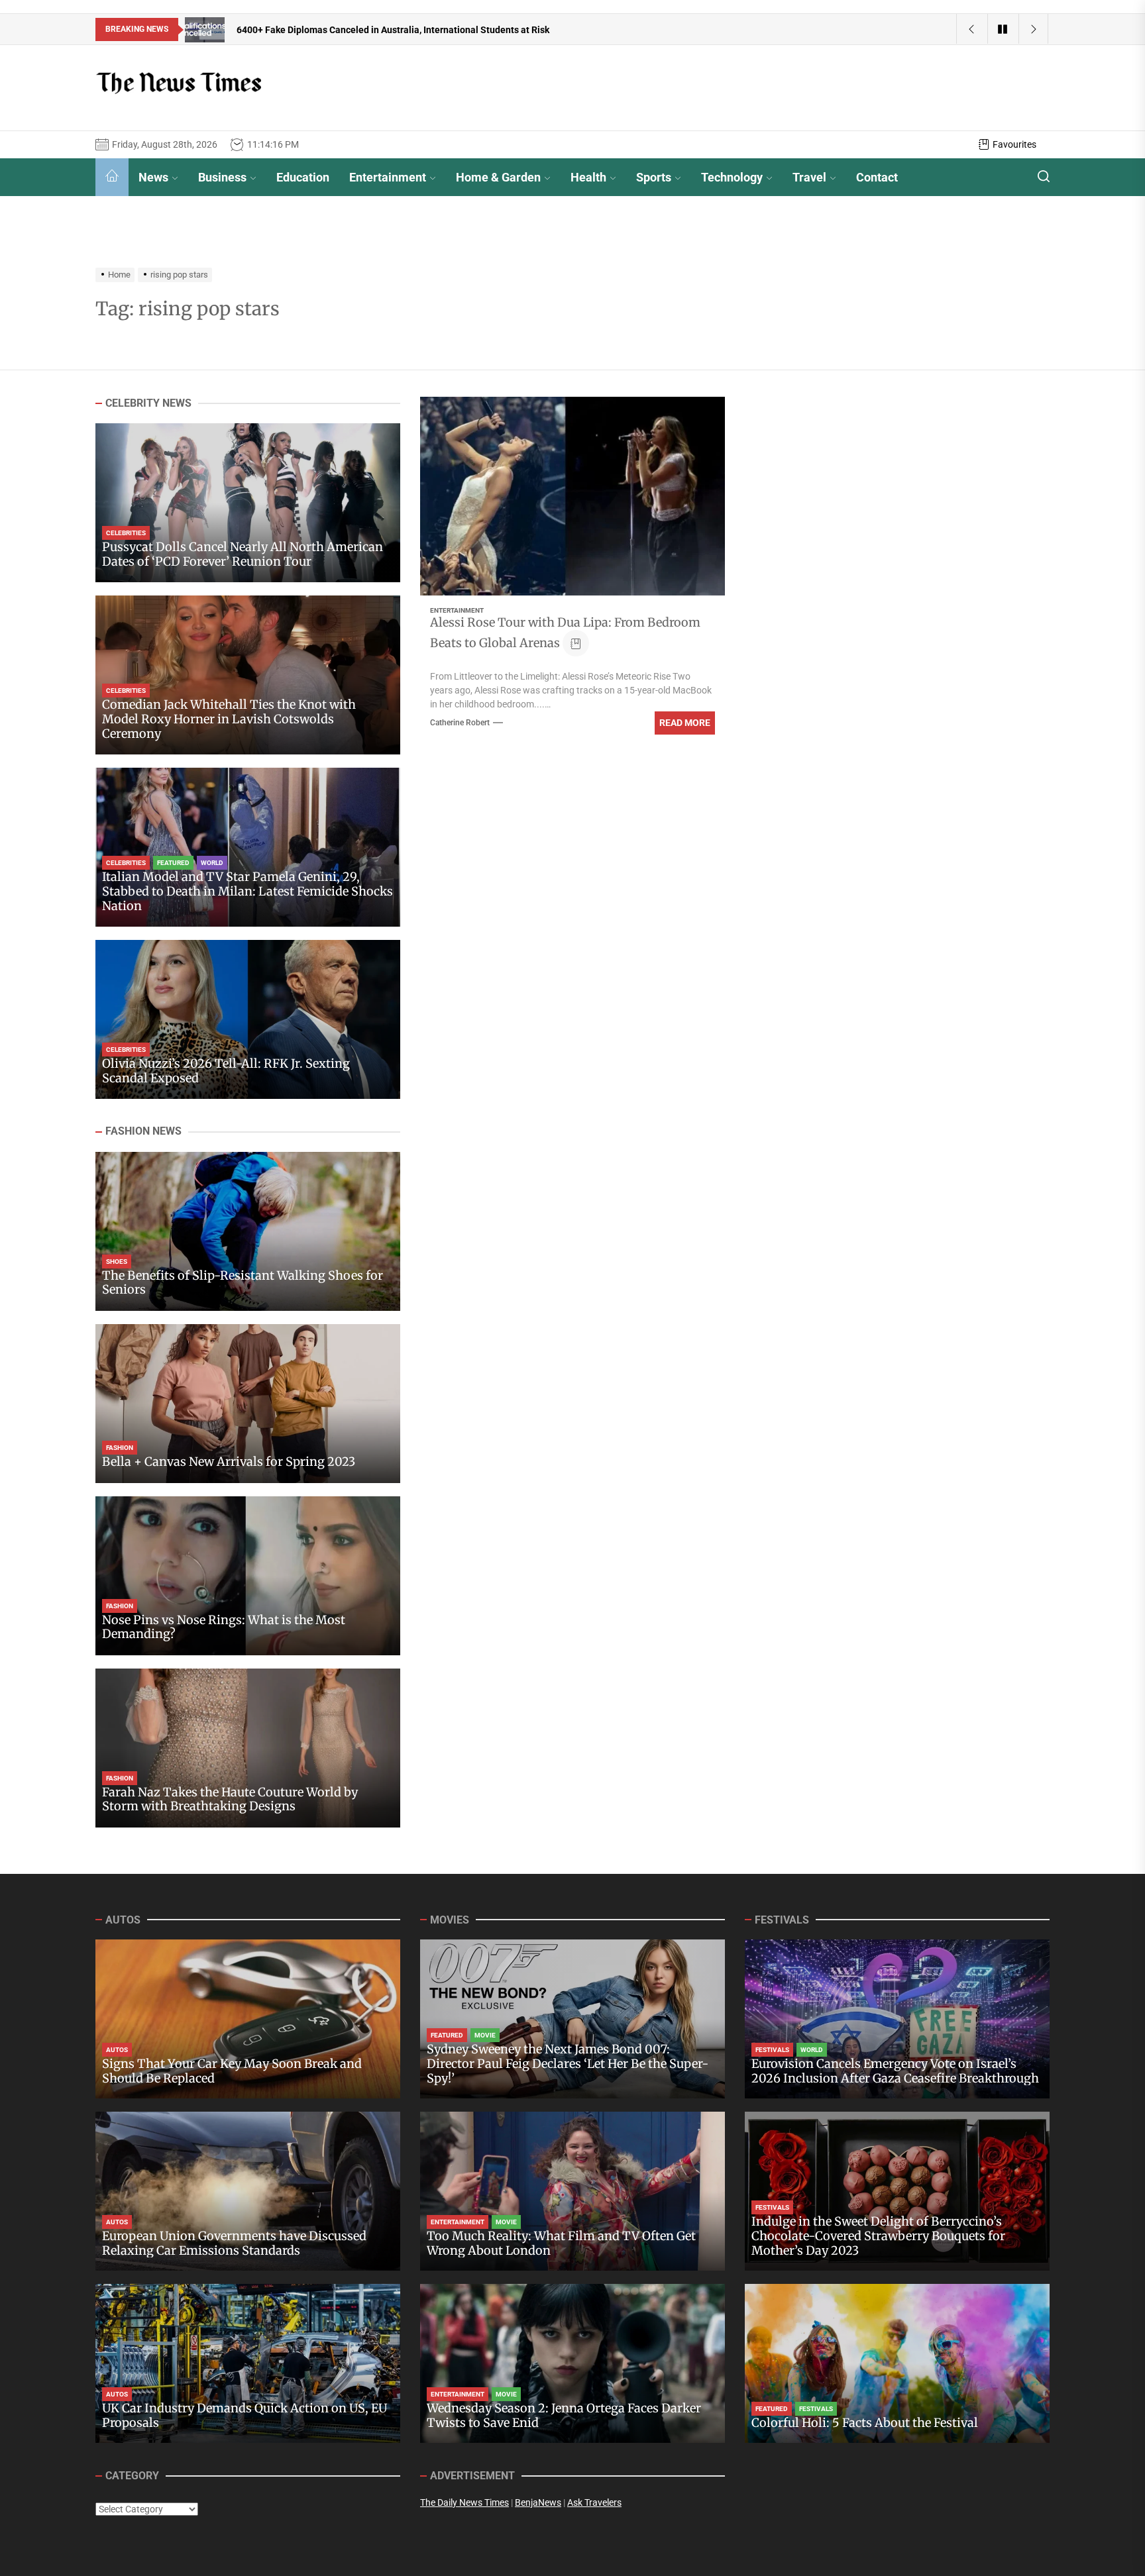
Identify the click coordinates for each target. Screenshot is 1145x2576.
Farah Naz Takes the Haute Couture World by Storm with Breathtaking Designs (230, 1799)
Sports (653, 177)
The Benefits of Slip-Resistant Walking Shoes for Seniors (242, 1283)
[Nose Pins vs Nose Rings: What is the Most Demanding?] (247, 1575)
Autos (117, 2049)
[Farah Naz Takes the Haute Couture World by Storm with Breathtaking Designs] (247, 1748)
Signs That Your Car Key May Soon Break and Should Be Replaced (232, 2071)
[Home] (112, 177)
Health (588, 177)
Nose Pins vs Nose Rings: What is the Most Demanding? (223, 1627)
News (153, 177)
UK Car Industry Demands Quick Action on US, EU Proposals (244, 2415)
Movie (485, 2035)
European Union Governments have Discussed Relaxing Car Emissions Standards (234, 2243)
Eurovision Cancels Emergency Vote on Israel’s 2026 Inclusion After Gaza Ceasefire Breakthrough (895, 2071)
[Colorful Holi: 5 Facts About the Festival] (897, 2363)
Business (222, 177)
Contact (877, 177)
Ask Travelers (594, 2502)
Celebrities (126, 533)
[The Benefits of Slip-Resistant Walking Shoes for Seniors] (247, 1231)
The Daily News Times (464, 2502)
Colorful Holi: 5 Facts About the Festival (864, 2422)
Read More (684, 722)
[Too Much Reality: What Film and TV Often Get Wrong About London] (572, 2191)
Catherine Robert (460, 722)
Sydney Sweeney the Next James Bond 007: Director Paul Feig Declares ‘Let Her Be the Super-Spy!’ (567, 2063)
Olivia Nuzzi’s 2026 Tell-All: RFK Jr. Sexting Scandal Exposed (226, 1071)
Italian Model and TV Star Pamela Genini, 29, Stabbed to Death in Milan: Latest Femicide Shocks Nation (247, 891)
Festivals (772, 2049)
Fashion (119, 1448)
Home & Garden (498, 177)
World (212, 863)
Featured (173, 863)
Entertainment (387, 177)
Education (302, 177)
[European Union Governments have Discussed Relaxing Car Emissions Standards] (247, 2191)
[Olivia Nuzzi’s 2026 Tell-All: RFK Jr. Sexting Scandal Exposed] (247, 1019)
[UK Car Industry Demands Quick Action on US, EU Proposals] (247, 2363)
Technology (732, 177)
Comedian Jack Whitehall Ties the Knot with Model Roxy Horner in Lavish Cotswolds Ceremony (229, 719)
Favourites (1014, 144)
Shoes (116, 1261)
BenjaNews (538, 2502)
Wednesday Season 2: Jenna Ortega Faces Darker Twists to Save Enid (564, 2415)
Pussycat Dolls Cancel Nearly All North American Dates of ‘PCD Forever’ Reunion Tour (242, 555)
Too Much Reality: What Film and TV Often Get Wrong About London (561, 2243)
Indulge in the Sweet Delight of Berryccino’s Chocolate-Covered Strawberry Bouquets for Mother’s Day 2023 (878, 2235)
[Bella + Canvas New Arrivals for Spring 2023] (247, 1403)
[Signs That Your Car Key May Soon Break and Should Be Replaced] (247, 2018)
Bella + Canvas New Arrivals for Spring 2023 (228, 1462)
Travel (809, 177)
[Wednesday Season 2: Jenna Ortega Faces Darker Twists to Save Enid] (572, 2363)
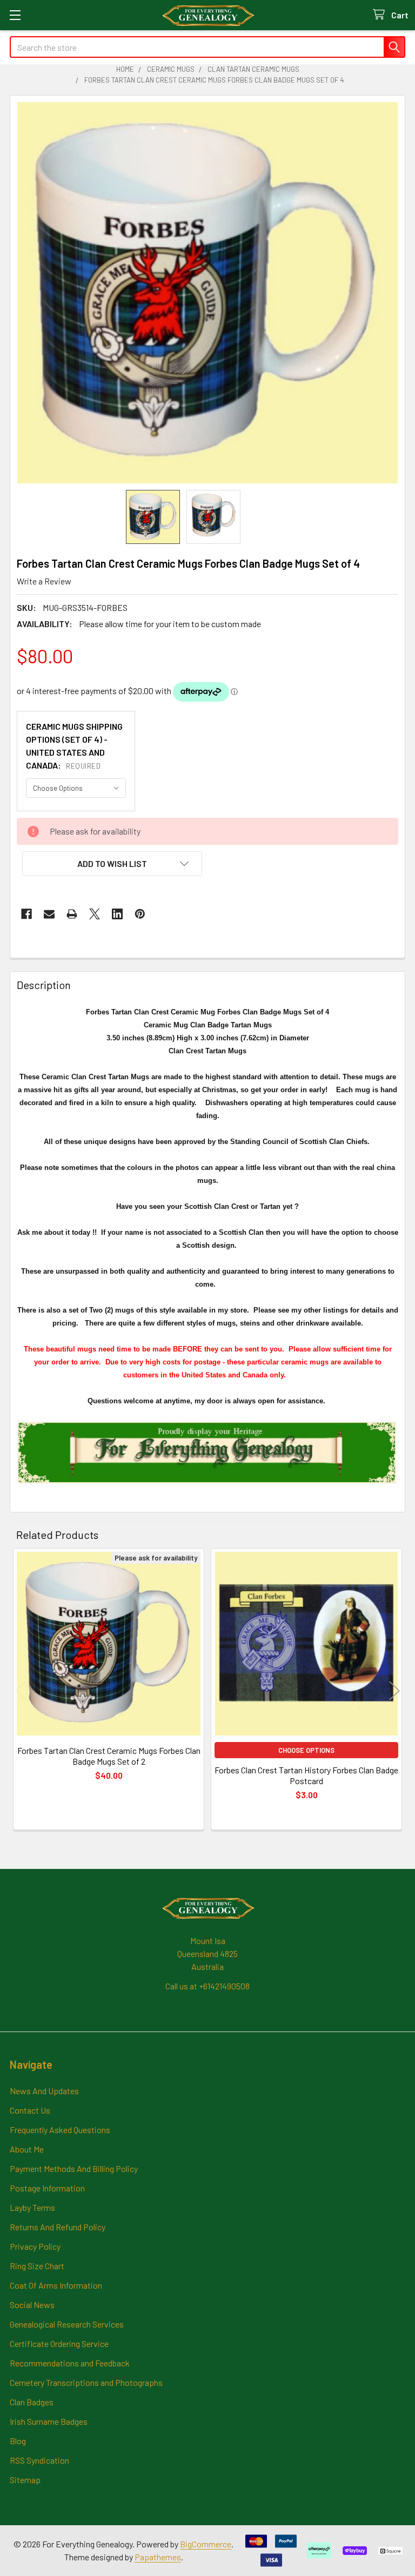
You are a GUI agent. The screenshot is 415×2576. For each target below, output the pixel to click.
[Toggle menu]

Exercise directions >> Once the line containing "Enid (564, 2415)" has been found, write out exactly that line and each one after it through the end of the data, leaving out every picture.

Response area >>
Wednesday Season 2: Jenna Ortega Faces Darker Twists to Save Enid (564, 2415)
Pussycat Dolls Cancel Nearly All North American Dates of ‘PCD Forever’ Reunion Tour (242, 555)
Too Much Reality: What Film and TV Often Get Wrong About London (561, 2243)
Indulge in the Sweet Delight of Berryccino’s Chocolate-Covered Strawberry Bouquets for Mother’s Day 2023 (878, 2235)
[Bella + Canvas New Arrivals for Spring 2023] (247, 1403)
[Signs That Your Car Key May Soon Break and Should Be Replaced] (247, 2018)
Bella + Canvas New Arrivals for Spring 2023 (228, 1462)
Travel (809, 177)
[Wednesday Season 2: Jenna Ortega Faces Darker Twists to Save Enid] (572, 2363)
You are a GUI agent. The screenshot is 415×2576. For each target below, output the pixel to click.
[Toggle menu]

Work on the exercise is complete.